"Betty's Garden" (monotype)) |
Sylvia Garland has two bodies of work in this exhibit: oil paintings and monotypes. She's got 12 oil paintings, and 10 monotypes, and they are hung in a straight row in the gallery, with the oil paintings lined up on one side of the wall, and the monotypes lined up on the other.
A monotype is a one-shot print that is similar to painting. The artist inks a plexiglass plate with sticky printing ink (which comes in a variety of colors), then draws or scratches into the surface (that is, "drawing"), and then putting a piece of paper over it an running it through a printing press, to produce a one-shot print; a print made from a painting of printer's ink. With the work she has here, Sylvia isn't content to simply create a straightforward monoprint. Rather, she adds various other materials, such as leaves, or bit of fabric, into order to introduce a realistic "natural" element, but also to add visual interest.
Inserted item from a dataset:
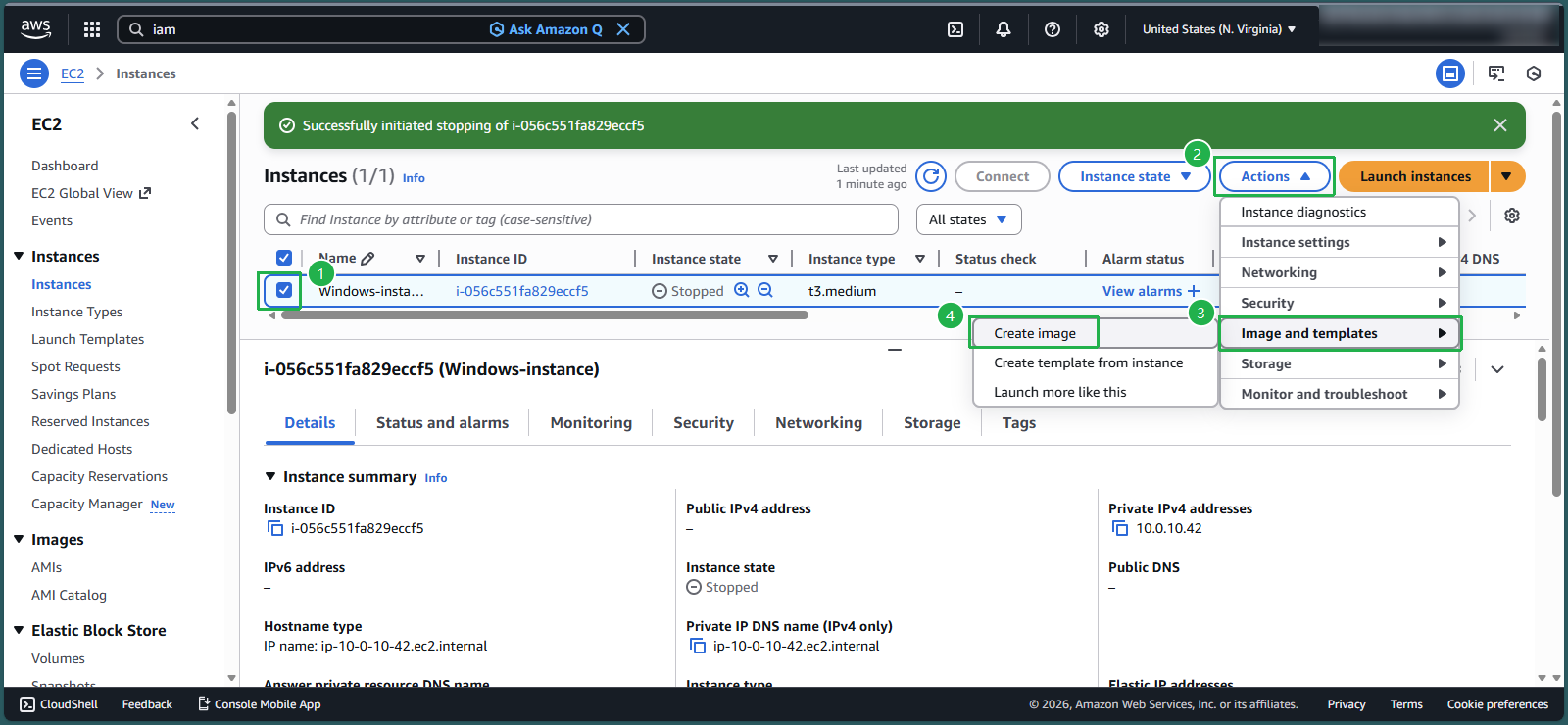Switch to the Networking details tab
Image resolution: width=1568 pixels, height=725 pixels.
(818, 422)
In works such as "Betty's Garden", the Eucalyptus leaves, which she's inked with yellow ink, jump forward as the more hazy bands of color recede into the background.
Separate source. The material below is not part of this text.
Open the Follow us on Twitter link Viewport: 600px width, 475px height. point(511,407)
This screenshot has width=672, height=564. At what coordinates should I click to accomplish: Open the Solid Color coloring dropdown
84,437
As far as colors go, Sylvia likes to stick the the basic primary and secondary colors. This is true for both her monotypes as well as her oil paintings. In many of her works, you'll find an object for every primary and secondary color. She seems to like there to be an equal balance between shapes colored red, yellow, blue, green, red, and purple. Her work is strongest, I feel, when one of those colors predominates -- that is, where one color dominates the picture
"Interlude" |
"Pieris' (oil on canvas) |
"Botanica" |
Her monotypes more often than not include abstractions of the human figure, whereas her oil paintings (in this show) are almost exclusively about natural forms, especially seed pods. I enjoy looking at her work. She's interested in forms and shapes, and working basic colors: the primaries and secondaries. She has a real affinity for natural forms, and demonstrates this by adding bits of real plant-life to her monoprints, and also creating an invented surrealistic environment in her oil paintings. She's got a good sense for creating interesting environments, that are ambiguous in size: are those plant forms in a dark cave? Or are they microscopic, akin to nerve cells in your brain? My guess is they're probably both: ripe, abstracted forms, that represent the varieties of all life forms. Much of this work has a strange other-worldly quality to it, but once you take it all in, you can see that, as with the monoprint "Interlude", it's about the dance of Life.